Though I enjoyed the movie because, in terms of general characterization, Singer got the X-Men right, I made sure to note that it differed from the comics drastically (I am proud to say that I never cared about the lack of comic-inspired costumes, however).  What turned me around was when I thought back to the X-Men cartoon from the ‘90s––another adaptation I was incredibly excited about.  The series was extraordinarily faithful to the comics despite some dodgy animation and I remember being so excited for each episode to start on Saturday mornings that I couldn’t sit still.  However, the feeling that dominates my memories of the show is mostly boredom.  I eventually stopped watching it about halfway into season 3.  It remained incredibly faithful and was even doing some direct adaptations of stories from the comics, but I just couldn’t bring myself to care.  I realized that the show was too close to the comics, that I had already consumed this content but through a different medium––so why would I want to see it on tv if I have the comics in a longbox?

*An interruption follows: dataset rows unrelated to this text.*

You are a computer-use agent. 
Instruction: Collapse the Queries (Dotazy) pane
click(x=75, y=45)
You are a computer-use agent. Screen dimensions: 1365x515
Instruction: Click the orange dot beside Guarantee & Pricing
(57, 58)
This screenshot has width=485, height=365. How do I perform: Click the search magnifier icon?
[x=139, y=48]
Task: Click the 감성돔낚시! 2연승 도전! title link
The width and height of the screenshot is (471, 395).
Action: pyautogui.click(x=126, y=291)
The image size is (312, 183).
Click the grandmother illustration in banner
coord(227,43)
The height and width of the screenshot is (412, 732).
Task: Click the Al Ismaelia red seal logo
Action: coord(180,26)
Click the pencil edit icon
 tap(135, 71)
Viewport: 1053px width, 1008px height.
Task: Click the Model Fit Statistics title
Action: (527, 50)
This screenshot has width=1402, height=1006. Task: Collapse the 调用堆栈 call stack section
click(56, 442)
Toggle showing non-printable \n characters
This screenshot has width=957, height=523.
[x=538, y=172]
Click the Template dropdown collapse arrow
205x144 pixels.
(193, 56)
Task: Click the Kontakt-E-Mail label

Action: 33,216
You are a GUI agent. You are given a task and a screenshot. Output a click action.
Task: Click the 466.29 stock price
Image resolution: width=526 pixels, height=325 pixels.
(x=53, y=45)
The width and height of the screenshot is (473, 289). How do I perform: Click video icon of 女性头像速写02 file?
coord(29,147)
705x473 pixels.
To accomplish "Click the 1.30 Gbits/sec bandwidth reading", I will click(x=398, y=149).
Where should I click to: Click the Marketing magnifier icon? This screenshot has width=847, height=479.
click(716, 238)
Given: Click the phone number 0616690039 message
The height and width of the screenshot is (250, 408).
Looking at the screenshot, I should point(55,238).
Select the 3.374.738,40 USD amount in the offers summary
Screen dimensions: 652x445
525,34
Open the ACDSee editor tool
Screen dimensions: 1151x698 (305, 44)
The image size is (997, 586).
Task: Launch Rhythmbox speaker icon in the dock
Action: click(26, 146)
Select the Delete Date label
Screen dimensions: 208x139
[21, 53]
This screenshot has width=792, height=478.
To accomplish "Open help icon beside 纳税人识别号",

Great artistic expressions are made by artists––that is, people who are adept at expressing themselves in a particular medium.  A great comic book storyteller does not necessarily make a great film director or screenwriter (re: Frank Miller’s Will Eisner’s The Spirit)––a great director makes a movie great.  If properties are being adapted into other media, I’d much rather see an artist of that medium approach the work so that the adaptation will mean something on its own and to not simply be “the movie version” or “the tv version.”  Such requirements diminish the importance of the source material when being adapted.  I point to things like the Hellboy movies––the second one, especially, feels right at home in Guillermo Del Toro’s oeuvre.  I point to The Walking Dead––both the tv show and Telltale’s episodic video game series.  I point to Darwyn Cooke’s Parker graphic novels.  I point to Game of Thrones.

All of these adaptations are done right––they focus on making a good example of the medium which is neither a “dumbing down” of a property to appeal to as wide an audience as possible, nor a point-for-point recreations of the originals.  They want to make a good movie, game, comic, or television show first rather than just make the source material dance like a marionette.  What makes a good book does not make a movie good.  A good adapter knows that and works with the ideas, themes, and characters of the source material to make them as viable to the new medium as they were to the original.  To do that may require changes, however, but if those changes are made out of the same desire to tell a good story––the same motivation as the original creator––then it should yield good results.  Differences don’t make things bad––that’s called bigotry.  Differences are just different, and as a fan it’s important to ask why––not just in terms of the story, but in terms of the medium.

The truth is the correlation between adaptations and their source material is more akin to alternate universes than family relationships.  They rarely feed off on one another, especially once they get going.  The choices one makes neither adversely nor, necessarily, favorably affects the other.  They are separate entities and should be viewed that way.  I’m sure the A Song of Ice and Fire novels have much more complexity and intricacy in terms of plot and character; I understand that.  Game of Thrones, for a tv show, is just as wonderfully complex and dynamic––compared to other tv shows.  And though A Song of Ice and Fire fans have been clamoring eagerly for book 6 in the series for three years––a book which will hold much more information and story than the tv show could ever muster––I’m comforted by the fact that I know I only have to wait a year for season 5.